Contract Considerations

It ain’t cheap. Voracek is on the hook for $8.25 million against the cap for each of the next three seasons (his age-32, 33, and 34 years). Voracek remains a top-6 winger who could probably continue to be one in the right situation, and he puts up points and those tend to get people paid, but unlike when we had this same conversation about JVR, it doesn’t seem likely that if Voracek hit the market as a UFA tomorrow he would be signed for a deal worth what he’s currently making. Being a negative-value-contract player in a flat cap world? It’s tough.

Potential Value to Seattle

Tough to say. Without any sort of sweetener or retention from Philadelphia, the contract could make it a non-starter. That said, like with JVR, there is some potential appeal in the sense that, contract be damned, there just might not be that many players exposed that are putting up top-of-the-lineup scoring totals.
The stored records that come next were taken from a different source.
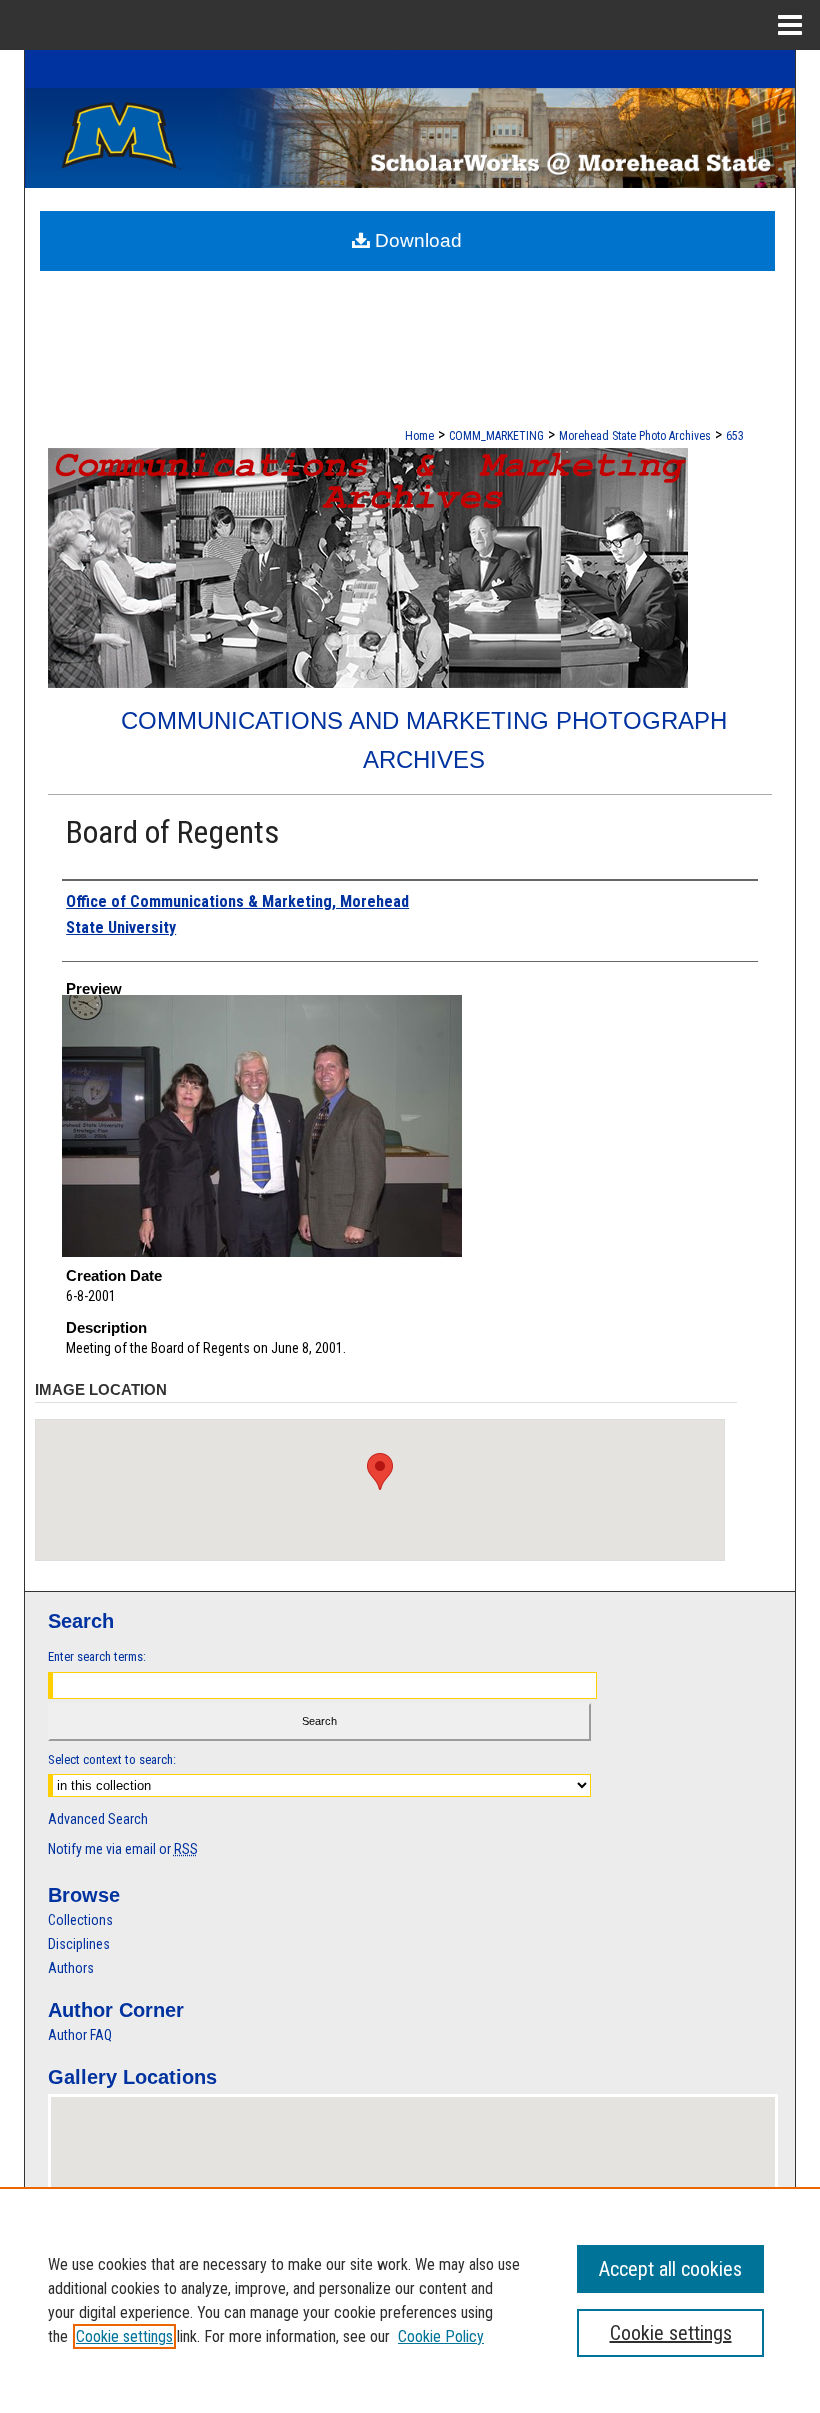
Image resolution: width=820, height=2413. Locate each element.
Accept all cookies (670, 2269)
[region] (410, 2300)
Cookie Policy (441, 2336)
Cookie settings (124, 2336)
And if they see a guy who, for whatever the trends say, might just need a bit of a kick in the ass to rediscover some of his old self, there’s some potential appeal. In a world where both he and JVR are exposed, I don’t see them taking the former over the latter without some sort of side deal, but weirder things have happened.
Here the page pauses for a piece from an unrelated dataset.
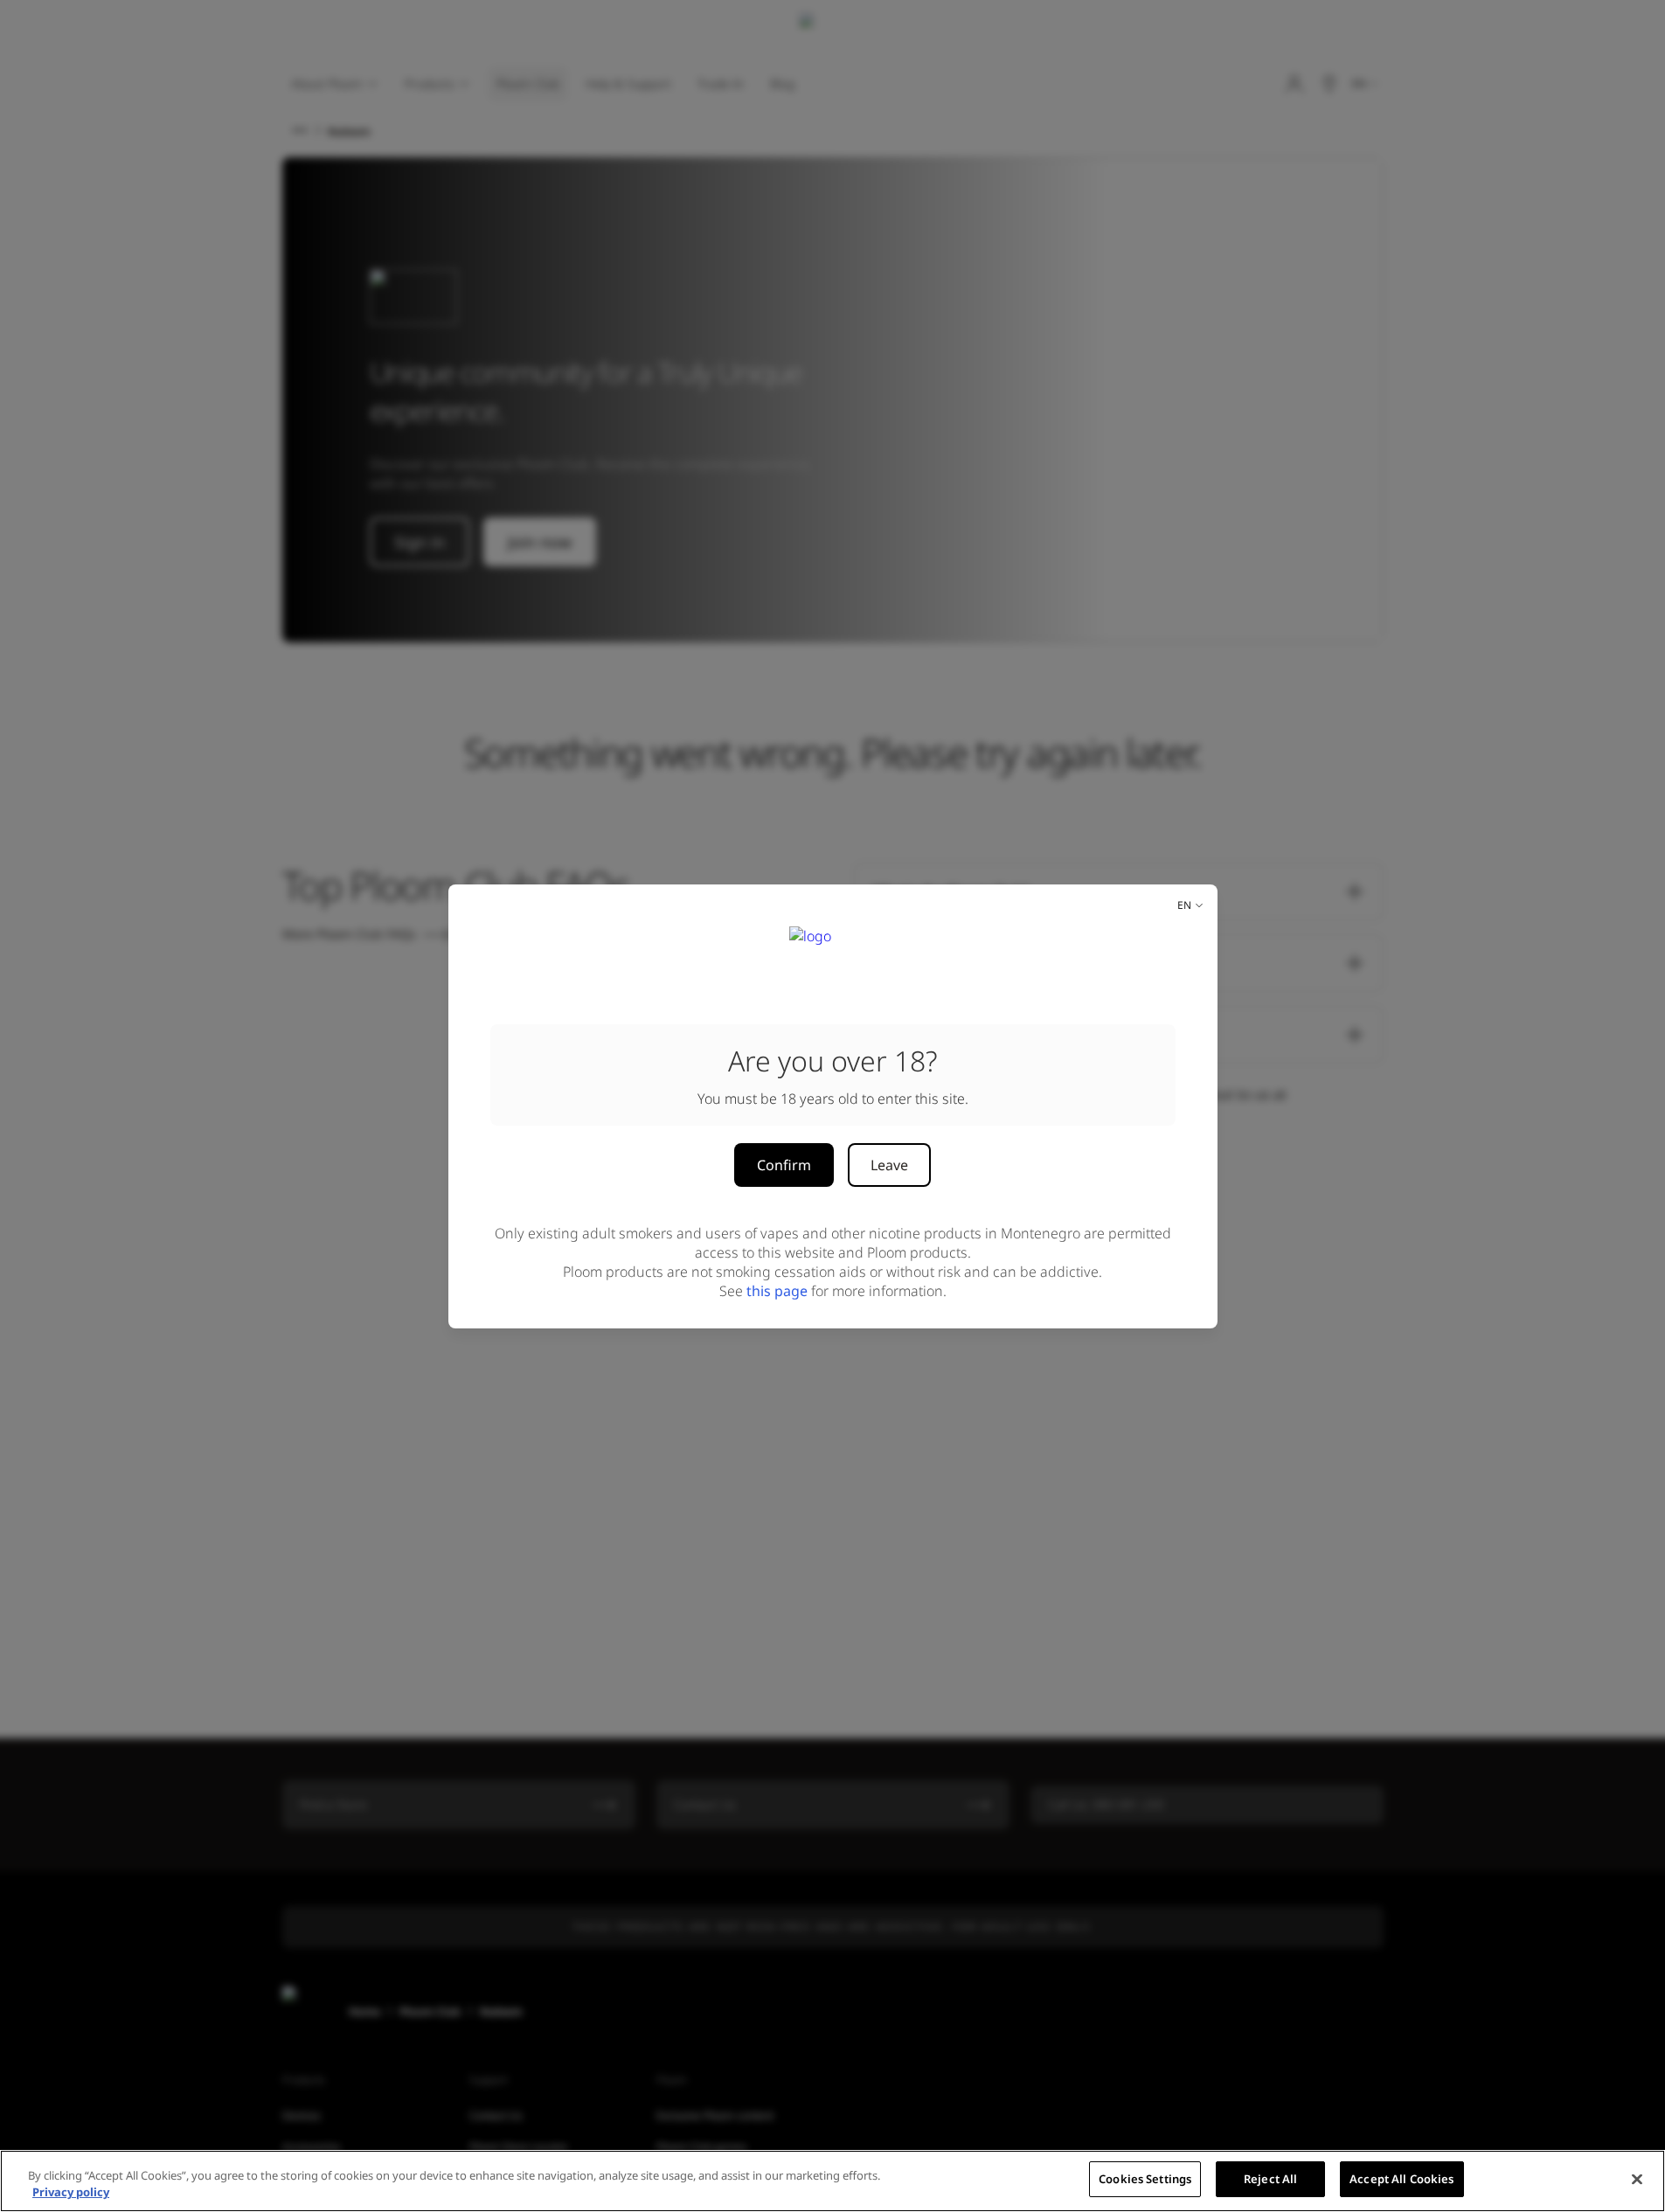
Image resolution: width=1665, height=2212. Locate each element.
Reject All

Potential Losses for Philadelphia

To continue the parallels here, how the Flyers see Voracek’s removal is probably similar to how they’d see JVR’s. Yes, they’d be worse off on the ice without him. Yes, they’d have to find a way to replace that offensive production. Yes, that might still be worth it to pick up a big chunk of cap space in a summer where cap space is going to be at a premium.
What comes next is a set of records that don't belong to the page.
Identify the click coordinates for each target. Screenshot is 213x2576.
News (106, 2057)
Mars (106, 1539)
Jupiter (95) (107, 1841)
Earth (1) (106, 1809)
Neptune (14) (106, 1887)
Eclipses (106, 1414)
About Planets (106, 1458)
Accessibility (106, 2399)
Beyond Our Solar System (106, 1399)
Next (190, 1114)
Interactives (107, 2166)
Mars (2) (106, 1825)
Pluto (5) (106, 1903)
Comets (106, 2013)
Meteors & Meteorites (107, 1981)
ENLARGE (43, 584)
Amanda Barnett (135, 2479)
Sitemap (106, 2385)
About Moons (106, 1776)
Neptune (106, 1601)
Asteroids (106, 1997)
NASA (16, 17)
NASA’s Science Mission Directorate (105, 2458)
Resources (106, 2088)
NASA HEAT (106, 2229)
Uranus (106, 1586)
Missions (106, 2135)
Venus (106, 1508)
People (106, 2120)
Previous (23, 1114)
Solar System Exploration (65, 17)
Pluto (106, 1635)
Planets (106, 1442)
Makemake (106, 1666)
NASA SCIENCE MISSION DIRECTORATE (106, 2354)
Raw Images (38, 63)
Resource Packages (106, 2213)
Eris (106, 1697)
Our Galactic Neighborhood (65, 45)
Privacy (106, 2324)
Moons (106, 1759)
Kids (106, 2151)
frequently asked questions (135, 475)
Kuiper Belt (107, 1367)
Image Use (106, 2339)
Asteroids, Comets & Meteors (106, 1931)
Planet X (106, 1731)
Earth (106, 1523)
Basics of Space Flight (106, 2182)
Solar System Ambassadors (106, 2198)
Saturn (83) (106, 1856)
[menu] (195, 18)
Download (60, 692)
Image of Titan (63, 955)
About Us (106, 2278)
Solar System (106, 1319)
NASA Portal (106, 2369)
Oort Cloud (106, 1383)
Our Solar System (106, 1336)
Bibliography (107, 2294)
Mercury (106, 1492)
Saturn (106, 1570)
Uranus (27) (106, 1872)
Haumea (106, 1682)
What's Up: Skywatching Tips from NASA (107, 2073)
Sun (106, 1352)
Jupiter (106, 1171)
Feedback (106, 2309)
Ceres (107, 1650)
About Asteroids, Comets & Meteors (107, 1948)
But to a degree it all just feels even more obviously the case with Voracek that it might just be time to move on, and if that wasn’t already clear, Elliotte Friedman’s 31 Thoughts post from this past weekend in which he straight-up says that the Flyers are thinking this seems like a pretty good tell. Voracek has been with the Flyers for a decade, and it’s not his fault that he’s had some really, really good years in there wasted by ineffectiveness elsewhere on the team, but the level of play isn’t where it used to be and you can forgive the Flyers for thinking it isn’t going to get much better as long as he’s here. And if you’re looking for a true “shake-up” move among the guys in the locker room now, Voracek is the one that seems logical: good enough and a big enough name that moving him sends a message, yet not so good or big that his departure creates a hole too big to fill.

Other Notes

Friedman also effectively confirmed in that piece there that Voracek will be exposed in expansion, which we’ve mostly treated as a given from the start due to his contract, which ties us back to the discussion at hand here. How much say Dave Hakstol has in the decision-making process here is anybody’s guess, as is what Hakstol’s actual thoughts on Voracek himself are. Jake had one of the best seasons of his career under Hak in that 2017-18 season, but he had two other full ones and part of a third that were just at the same baseline we’ve seen from him under Alain Vigneault.

Final Verdict

Ultimately, it feels like if Seattle wants to take an expensive winger from the Flyers, it’s more likely they’re going to take van Riemsdyk than they are Voracek. Even so, though, the Flyers have made it clear they’re open to moving on from Voracek, and if they decide the most convenient way to do that is to try and dump that salary onto Seattle as part of some kind of deal, maybe that conversation will be had and Voracek ends up being the pick.

Statistics in this article courtesy of Evolving Hockey unless otherwise noted.